Il problema non è tanto la quantità in sé – un gioco importante all’anno potrebbe anche andare bene – quanto la qualità e soprattutto la provenienza delle produzioni. Se queste uscite annuali vengono intervallate con remaster, remake o giochi commissionati a team esterni, si potrebbero in qualche modo riempire i buchi nel calendario. L’obiettivo dovrebbe essere quello di fornire esperienze originali, create internamente dai team PlayStation Studios, alternandoli a produzioni minori. Solo così si può parlare realmente di un’identità forte per la console.
Alcuni utenti hanno provato a ricostruire una cronologia di questi videogame importanti rilasciati negli ultimi anni, citando nel 2020 The Last of Us Parte II e Ghost of Tsushima – due titoli che effettivamente hanno rappresentato una copertura di alto profilo. Nel 2021 si è passati a Returnal e Ratchet & Clank: Rift Apart, ma già qui iniziano i dubbi. Returnal è un ottimo titolo, ma per budget e ambizione resta nella fascia dei cosiddetti “doppia A”, un segmento che, pur fondamentale, non può sostenere da solo il prestigio della console.
Bene il 2022, con Horizon Forbidden West e God of War Ragnarök, due produzioni robuste che hanno retto l’annata. Nel 2023 è stato il turno di Spider-Man 2, altro titolo di punta. Ma nel 2024, se il fiore all’occhiello diventa Astrobot – un gioco a budget contenuto, che la stessa Sony non si aspettasse di vendere così bene – allora il bilancio inizia a scricchiolare. Il vero titolo di richiamo di Sony per il 2025 doveva essere Concord, un live service rivelatosi uno dei più grandi disastri della storia del gaming.
Quest’anno si riuscirà comunque a tamponare (si spera) con Ghost of Yotei e Death Stranding 2. Ma, ancora una volta, si torna alla questione di fondo: Kojima Productions non è uno studio interno, e Death Stranding 2 è una produzione esterna. È giusto considerarla una colonna portante dell’offerta PlayStation? Oppure si tratta solo di una soluzione di comodo, per mascherare il vuoto lasciato dai live service cancellati?

▶ _CONSEGNA_: Ricopia parola per parola il passo del testo sulle uscite PlayStation che comincia con "Bene il 2022, con" e termina con "storia del gaming.". I record non hanno alcun ruolo in questo esercizio.

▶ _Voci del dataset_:
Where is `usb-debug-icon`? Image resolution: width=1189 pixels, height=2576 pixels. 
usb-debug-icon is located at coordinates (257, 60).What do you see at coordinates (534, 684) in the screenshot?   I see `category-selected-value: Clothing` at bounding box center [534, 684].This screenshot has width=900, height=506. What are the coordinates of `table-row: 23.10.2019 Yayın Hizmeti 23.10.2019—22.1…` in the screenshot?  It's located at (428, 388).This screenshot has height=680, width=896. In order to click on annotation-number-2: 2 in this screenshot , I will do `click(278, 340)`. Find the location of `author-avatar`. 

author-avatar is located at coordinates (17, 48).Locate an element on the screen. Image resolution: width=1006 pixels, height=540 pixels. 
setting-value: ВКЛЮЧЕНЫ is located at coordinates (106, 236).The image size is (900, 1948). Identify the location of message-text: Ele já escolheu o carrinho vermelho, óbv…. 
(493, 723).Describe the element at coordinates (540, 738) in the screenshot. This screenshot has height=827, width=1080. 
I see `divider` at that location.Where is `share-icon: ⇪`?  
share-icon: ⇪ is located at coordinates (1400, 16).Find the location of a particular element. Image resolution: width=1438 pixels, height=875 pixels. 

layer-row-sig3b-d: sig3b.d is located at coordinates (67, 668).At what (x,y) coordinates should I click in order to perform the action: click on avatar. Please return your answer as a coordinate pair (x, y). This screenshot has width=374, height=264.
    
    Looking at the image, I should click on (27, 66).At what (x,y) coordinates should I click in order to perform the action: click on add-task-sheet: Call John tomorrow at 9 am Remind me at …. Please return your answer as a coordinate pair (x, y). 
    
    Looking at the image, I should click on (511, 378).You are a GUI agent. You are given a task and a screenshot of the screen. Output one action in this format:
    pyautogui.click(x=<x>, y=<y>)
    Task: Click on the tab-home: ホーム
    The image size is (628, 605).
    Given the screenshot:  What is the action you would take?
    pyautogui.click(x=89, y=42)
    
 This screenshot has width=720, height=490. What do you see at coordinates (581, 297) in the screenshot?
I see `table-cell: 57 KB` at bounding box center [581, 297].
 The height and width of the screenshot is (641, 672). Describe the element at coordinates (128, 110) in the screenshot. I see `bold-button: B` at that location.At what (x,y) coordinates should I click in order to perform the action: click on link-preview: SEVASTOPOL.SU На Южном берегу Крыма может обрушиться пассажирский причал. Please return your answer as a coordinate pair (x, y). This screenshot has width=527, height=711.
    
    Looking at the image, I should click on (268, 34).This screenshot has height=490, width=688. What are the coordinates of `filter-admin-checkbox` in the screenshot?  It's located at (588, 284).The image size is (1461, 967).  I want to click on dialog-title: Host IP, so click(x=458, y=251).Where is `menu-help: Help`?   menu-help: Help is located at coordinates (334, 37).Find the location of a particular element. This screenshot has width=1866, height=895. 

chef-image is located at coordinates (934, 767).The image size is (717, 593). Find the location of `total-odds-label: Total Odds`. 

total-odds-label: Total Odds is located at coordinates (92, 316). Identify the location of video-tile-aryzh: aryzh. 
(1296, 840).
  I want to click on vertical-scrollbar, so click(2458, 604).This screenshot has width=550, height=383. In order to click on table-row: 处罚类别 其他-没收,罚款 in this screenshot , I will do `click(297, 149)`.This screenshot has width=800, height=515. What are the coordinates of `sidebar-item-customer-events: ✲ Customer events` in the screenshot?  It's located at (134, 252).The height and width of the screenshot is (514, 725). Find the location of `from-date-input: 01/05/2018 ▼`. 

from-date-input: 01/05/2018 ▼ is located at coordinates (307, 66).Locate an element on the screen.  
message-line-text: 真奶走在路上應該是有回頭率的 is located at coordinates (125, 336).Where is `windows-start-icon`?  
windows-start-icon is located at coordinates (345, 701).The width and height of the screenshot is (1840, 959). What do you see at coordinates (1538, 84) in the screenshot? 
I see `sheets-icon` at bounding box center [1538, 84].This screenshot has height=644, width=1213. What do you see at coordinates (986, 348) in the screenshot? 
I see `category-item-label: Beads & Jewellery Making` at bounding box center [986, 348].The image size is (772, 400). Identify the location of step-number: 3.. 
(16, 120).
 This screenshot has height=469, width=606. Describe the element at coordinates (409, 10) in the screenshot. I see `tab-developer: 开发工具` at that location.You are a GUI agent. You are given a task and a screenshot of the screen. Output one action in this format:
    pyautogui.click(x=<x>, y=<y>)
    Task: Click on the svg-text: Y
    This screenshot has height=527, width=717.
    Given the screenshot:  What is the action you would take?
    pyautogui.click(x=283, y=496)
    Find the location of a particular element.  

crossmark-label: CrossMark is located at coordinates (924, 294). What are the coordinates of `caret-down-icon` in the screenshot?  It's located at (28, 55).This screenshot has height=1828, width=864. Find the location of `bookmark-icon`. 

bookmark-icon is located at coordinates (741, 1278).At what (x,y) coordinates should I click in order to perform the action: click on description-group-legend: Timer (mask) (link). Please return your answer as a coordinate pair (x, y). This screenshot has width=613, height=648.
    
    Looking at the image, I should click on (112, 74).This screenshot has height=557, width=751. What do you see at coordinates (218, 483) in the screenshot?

▶ _RISPOSTA ALL'ESERCIZIO_:
Bene il 2022, con Horizon Forbidden West e God of War Ragnarök, due produzioni robuste che hanno retto l’annata. Nel 2023 è stato il turno di Spider-Man 2, altro titolo di punta. Ma nel 2024, se il fiore all’occhiello diventa Astrobot – un gioco a budget contenuto, che la stessa Sony non si aspettasse di vendere così bene – allora il bilancio inizia a scricchiolare. Il vero titolo di richiamo di Sony per il 2025 doveva essere Concord, un live service rivelatosi uno dei più grandi disastri della storia del gaming.